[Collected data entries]
[Begin]

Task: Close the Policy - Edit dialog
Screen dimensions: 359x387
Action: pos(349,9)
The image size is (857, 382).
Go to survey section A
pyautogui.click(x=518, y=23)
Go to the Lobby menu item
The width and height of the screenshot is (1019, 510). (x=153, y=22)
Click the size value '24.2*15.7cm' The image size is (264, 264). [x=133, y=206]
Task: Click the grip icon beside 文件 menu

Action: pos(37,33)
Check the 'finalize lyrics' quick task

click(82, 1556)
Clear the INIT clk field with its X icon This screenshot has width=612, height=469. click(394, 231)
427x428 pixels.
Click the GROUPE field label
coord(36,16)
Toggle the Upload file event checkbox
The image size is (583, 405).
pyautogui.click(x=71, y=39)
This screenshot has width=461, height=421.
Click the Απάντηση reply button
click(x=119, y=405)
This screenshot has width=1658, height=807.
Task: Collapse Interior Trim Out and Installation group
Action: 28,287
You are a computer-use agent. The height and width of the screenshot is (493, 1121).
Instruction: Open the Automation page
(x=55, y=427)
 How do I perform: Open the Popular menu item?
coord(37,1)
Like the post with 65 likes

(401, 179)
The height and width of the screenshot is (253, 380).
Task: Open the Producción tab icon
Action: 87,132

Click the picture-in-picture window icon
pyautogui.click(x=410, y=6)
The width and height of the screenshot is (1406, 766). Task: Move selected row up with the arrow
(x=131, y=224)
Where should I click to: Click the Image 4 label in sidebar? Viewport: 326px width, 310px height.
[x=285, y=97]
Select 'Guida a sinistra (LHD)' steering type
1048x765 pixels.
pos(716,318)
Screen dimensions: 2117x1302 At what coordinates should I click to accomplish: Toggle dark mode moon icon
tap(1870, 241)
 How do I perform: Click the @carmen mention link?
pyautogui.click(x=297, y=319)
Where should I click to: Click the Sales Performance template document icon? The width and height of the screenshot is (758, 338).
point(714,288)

[End]

- **Problem statement**
Copy out every line of the material above without changing anything.

- **Solved problem**
Task: Close the Policy - Edit dialog
Screen dimensions: 359x387
Action: pos(349,9)
The image size is (857, 382).
Go to survey section A
pyautogui.click(x=518, y=23)
Go to the Lobby menu item
The width and height of the screenshot is (1019, 510). (x=153, y=22)
Click the size value '24.2*15.7cm' The image size is (264, 264). [x=133, y=206]
Task: Click the grip icon beside 文件 menu

Action: pos(37,33)
Check the 'finalize lyrics' quick task

click(82, 1556)
Clear the INIT clk field with its X icon This screenshot has width=612, height=469. click(394, 231)
427x428 pixels.
Click the GROUPE field label
coord(36,16)
Toggle the Upload file event checkbox
The image size is (583, 405).
pyautogui.click(x=71, y=39)
This screenshot has width=461, height=421.
Click the Απάντηση reply button
click(x=119, y=405)
This screenshot has width=1658, height=807.
Task: Collapse Interior Trim Out and Installation group
Action: 28,287
You are a computer-use agent. The height and width of the screenshot is (493, 1121).
Instruction: Open the Automation page
(x=55, y=427)
 How do I perform: Open the Popular menu item?
coord(37,1)
Like the post with 65 likes

(401, 179)
The height and width of the screenshot is (253, 380).
Task: Open the Producción tab icon
Action: 87,132

Click the picture-in-picture window icon
pyautogui.click(x=410, y=6)
The width and height of the screenshot is (1406, 766). Task: Move selected row up with the arrow
(x=131, y=224)
Where should I click to: Click the Image 4 label in sidebar? Viewport: 326px width, 310px height.
[x=285, y=97]
Select 'Guida a sinistra (LHD)' steering type
1048x765 pixels.
pos(716,318)
Screen dimensions: 2117x1302 At what coordinates should I click to accomplish: Toggle dark mode moon icon
tap(1870, 241)
 How do I perform: Click the @carmen mention link?
pyautogui.click(x=297, y=319)
Where should I click to: Click the Sales Performance template document icon? The width and height of the screenshot is (758, 338).
point(714,288)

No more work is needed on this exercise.